* **Action item**:
Every line of the records below from the line with "Given: Open baranovskaya_tv" up to and including the line with "Click the greyed-out Administrator text" must be reproduced exactly, and no line outside that range.

------ Material for this exercise

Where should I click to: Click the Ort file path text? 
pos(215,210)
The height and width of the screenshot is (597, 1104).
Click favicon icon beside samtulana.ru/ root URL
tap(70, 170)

------------
------ Material for this exercise

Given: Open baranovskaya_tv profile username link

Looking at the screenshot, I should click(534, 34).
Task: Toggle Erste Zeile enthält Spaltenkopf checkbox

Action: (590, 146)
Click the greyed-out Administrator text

------------
------ Material for this exercise

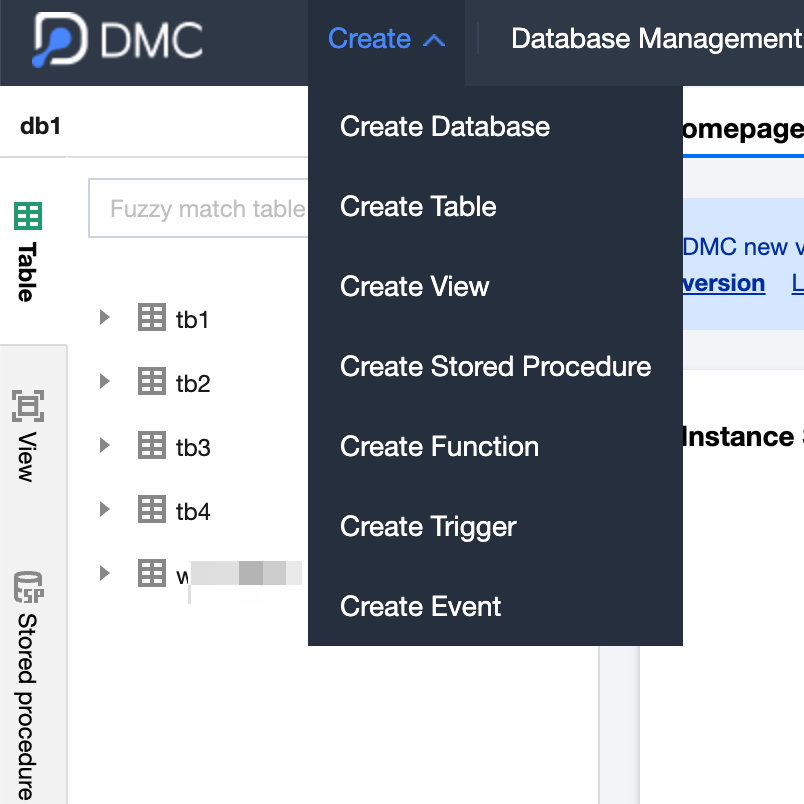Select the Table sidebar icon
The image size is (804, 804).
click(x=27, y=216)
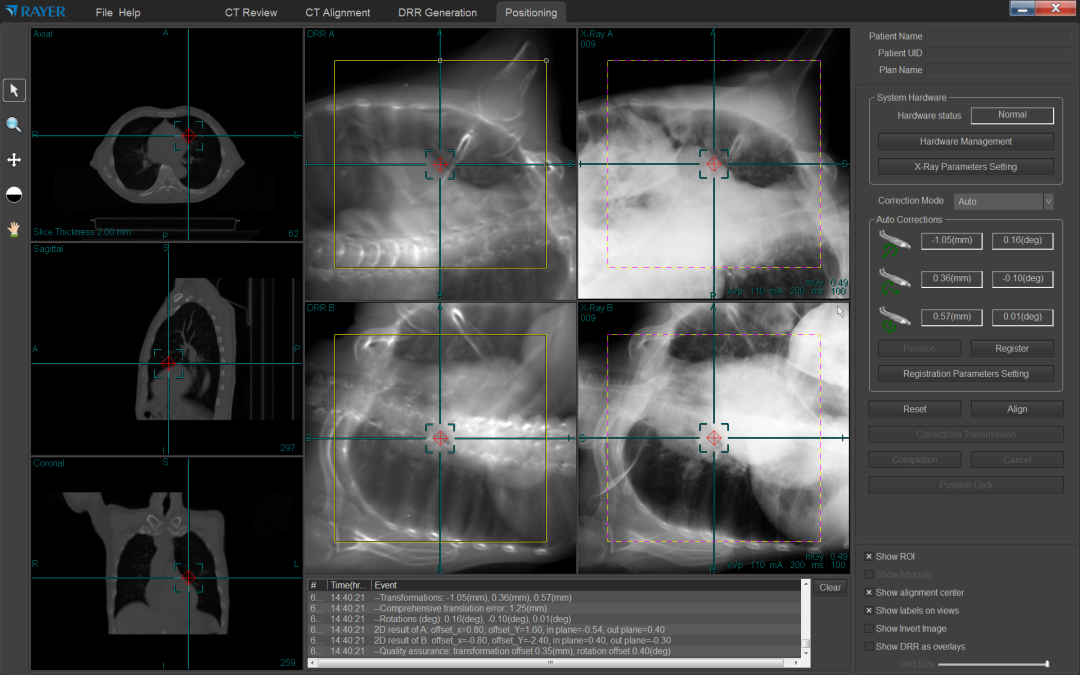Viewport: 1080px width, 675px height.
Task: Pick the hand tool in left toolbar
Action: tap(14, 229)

------------

* **Response area**:
Given: Open baranovskaya_tv profile username link

Looking at the screenshot, I should click(534, 34).
Task: Toggle Erste Zeile enthält Spaltenkopf checkbox

Action: (590, 146)
Click the greyed-out Administrator text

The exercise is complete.